And you save yourself from looking like 1999 threw up all over your clothes. Someone on here said it best a long time ago when they said, "Our current uniforms just scream 'X-TREME!!'" This person is exactly right. We look like we got stuck in an era when Pokemon cards were the 9th largest market in the world and NSYNC was considered good music.
And we look unoriginal. We have stupid blue as our primary like THIRTEEN other teams in the NFL. And EIGHT of those teams wear navy. We used to be the only team in the NFL with big enough balls to wear orange. Now we just look like someone put an XFL template in a blender with the Chicago Bears. And regarding the Jaguars: they have the worst look in the NFL outside of Buffalo. Their stripes make them look like they are wearing aprons.

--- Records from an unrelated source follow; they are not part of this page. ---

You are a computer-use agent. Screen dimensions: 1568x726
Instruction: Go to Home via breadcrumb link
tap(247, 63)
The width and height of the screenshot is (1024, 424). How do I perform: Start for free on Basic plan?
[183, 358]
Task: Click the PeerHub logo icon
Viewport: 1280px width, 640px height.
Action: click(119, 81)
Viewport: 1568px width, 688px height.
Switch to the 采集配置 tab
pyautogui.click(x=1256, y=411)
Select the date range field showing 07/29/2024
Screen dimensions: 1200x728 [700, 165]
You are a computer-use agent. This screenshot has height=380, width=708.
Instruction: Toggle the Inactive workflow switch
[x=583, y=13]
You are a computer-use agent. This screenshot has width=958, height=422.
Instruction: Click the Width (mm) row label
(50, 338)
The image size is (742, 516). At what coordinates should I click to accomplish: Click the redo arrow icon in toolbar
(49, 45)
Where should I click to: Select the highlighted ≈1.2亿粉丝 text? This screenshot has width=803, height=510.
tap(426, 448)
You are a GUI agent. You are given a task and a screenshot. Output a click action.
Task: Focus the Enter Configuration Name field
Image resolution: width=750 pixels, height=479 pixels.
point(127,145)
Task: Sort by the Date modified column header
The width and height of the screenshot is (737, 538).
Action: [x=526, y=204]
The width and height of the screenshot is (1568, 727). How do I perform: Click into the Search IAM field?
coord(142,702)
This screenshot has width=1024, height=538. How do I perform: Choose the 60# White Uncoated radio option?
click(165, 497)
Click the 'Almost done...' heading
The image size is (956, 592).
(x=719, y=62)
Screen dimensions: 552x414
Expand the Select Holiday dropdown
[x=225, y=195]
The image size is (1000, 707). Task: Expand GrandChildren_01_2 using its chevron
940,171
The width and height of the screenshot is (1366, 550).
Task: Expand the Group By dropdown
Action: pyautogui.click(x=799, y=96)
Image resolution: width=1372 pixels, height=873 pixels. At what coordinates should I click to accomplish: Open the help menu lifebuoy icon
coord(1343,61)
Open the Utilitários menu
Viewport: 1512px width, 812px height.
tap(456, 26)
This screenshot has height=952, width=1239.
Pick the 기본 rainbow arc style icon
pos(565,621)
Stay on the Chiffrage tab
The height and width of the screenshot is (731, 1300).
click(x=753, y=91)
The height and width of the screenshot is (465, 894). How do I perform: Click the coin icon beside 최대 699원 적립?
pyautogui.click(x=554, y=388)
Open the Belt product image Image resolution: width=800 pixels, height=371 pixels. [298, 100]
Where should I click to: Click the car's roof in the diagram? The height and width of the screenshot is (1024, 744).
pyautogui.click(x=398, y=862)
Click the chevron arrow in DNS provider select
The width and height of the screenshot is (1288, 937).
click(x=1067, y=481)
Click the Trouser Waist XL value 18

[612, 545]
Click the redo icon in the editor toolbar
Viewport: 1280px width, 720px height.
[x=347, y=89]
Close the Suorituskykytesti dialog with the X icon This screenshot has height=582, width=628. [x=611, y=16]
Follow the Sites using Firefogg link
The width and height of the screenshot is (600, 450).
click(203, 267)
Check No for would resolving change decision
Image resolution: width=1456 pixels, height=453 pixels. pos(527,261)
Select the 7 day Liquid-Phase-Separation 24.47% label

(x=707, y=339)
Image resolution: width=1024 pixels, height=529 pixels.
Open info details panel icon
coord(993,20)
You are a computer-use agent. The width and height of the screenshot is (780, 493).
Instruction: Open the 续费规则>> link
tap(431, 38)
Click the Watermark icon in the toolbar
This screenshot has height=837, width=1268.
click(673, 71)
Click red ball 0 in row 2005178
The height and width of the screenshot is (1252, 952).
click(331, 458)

Sigh... I HATE OUR DESIGN, seriously. I hate the stupid orange side panel. I hate the, uh, subtle Nike imagery. I hate the stupid, curly number font. I hate the Horse-Tron logo and the pointy helmet stripe. I hate that our away uniform has, like, 2 square inches of orange on it. And when we wear the blue pants, I can barely watch the game.
Oh well, at least our wide receivers are starting to wear numbers in the 80s again...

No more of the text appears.